Work item –
Print the entries exactly; no image belongs in the copy.

Material provided –
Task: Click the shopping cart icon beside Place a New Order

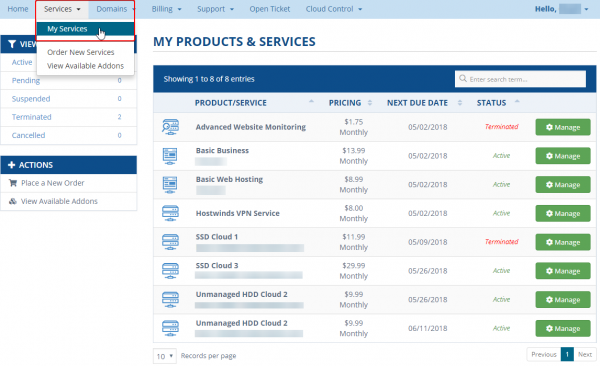Action: coord(13,183)
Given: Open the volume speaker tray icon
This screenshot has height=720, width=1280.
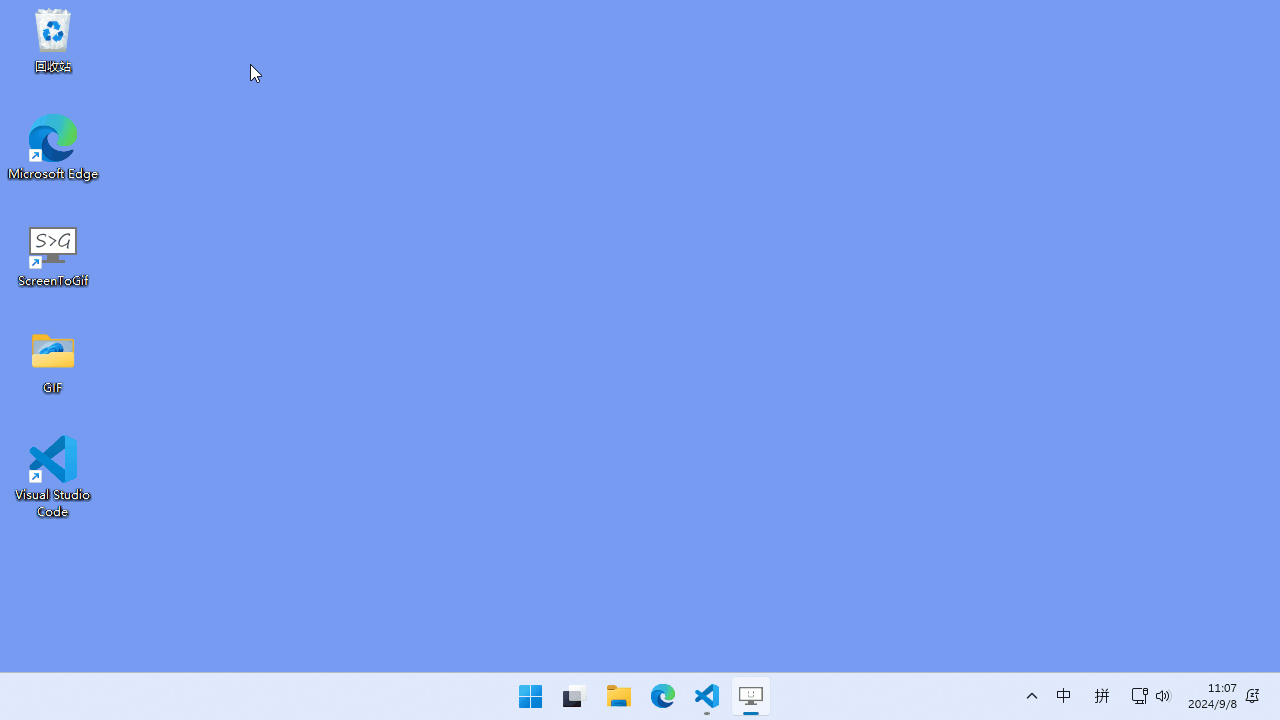Looking at the screenshot, I should (1163, 696).
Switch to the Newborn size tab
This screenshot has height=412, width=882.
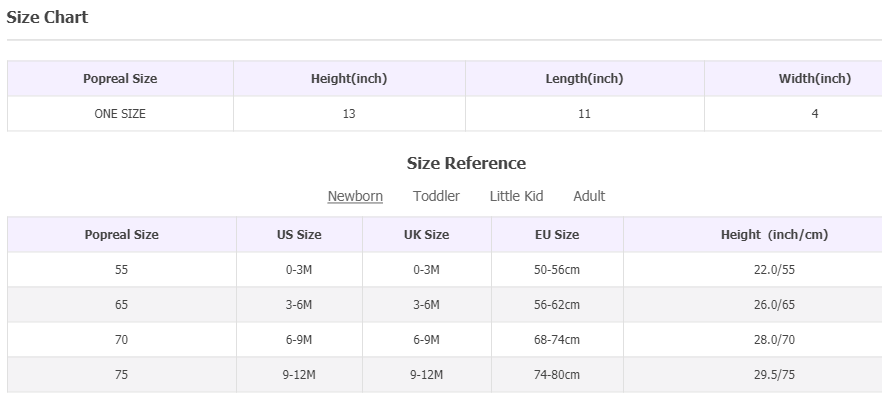click(x=355, y=196)
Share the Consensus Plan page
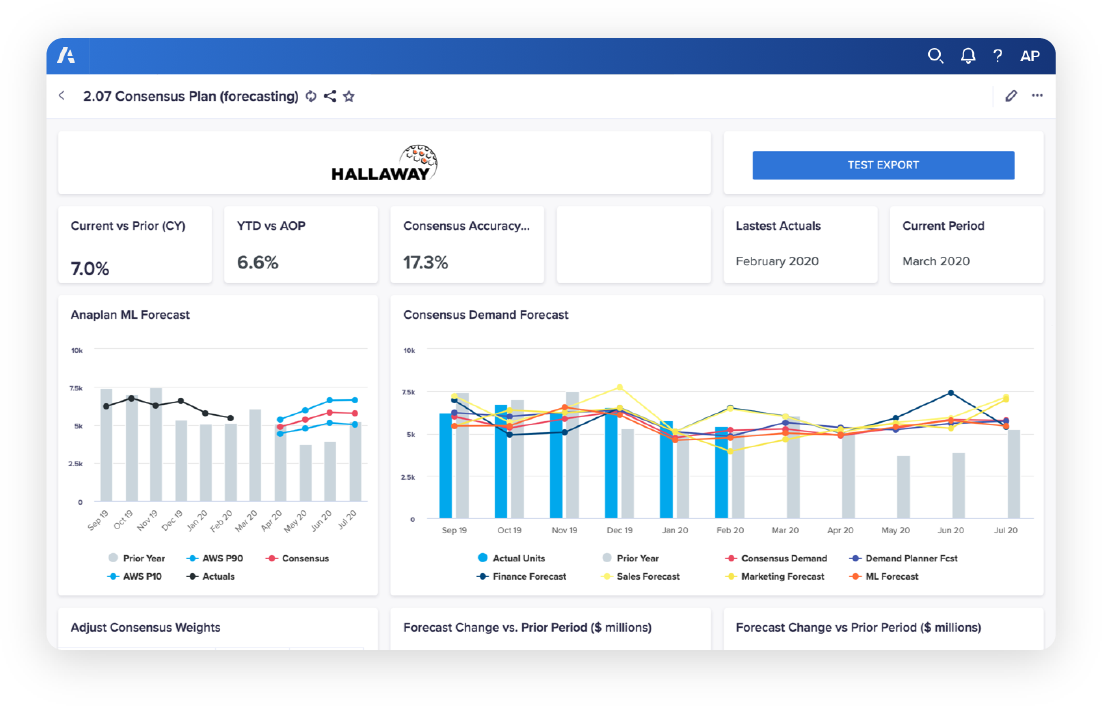This screenshot has height=706, width=1102. click(x=330, y=96)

Task output –
Task: Click the shopping cart icon beside Place a New Order

Action: coord(13,183)
Given: Open the volume speaker tray icon
This screenshot has height=720, width=1280.
Looking at the screenshot, I should (1163, 696).
Switch to the Newborn size tab
This screenshot has height=412, width=882.
click(x=355, y=196)
Share the Consensus Plan page
This screenshot has height=706, width=1102. click(x=330, y=96)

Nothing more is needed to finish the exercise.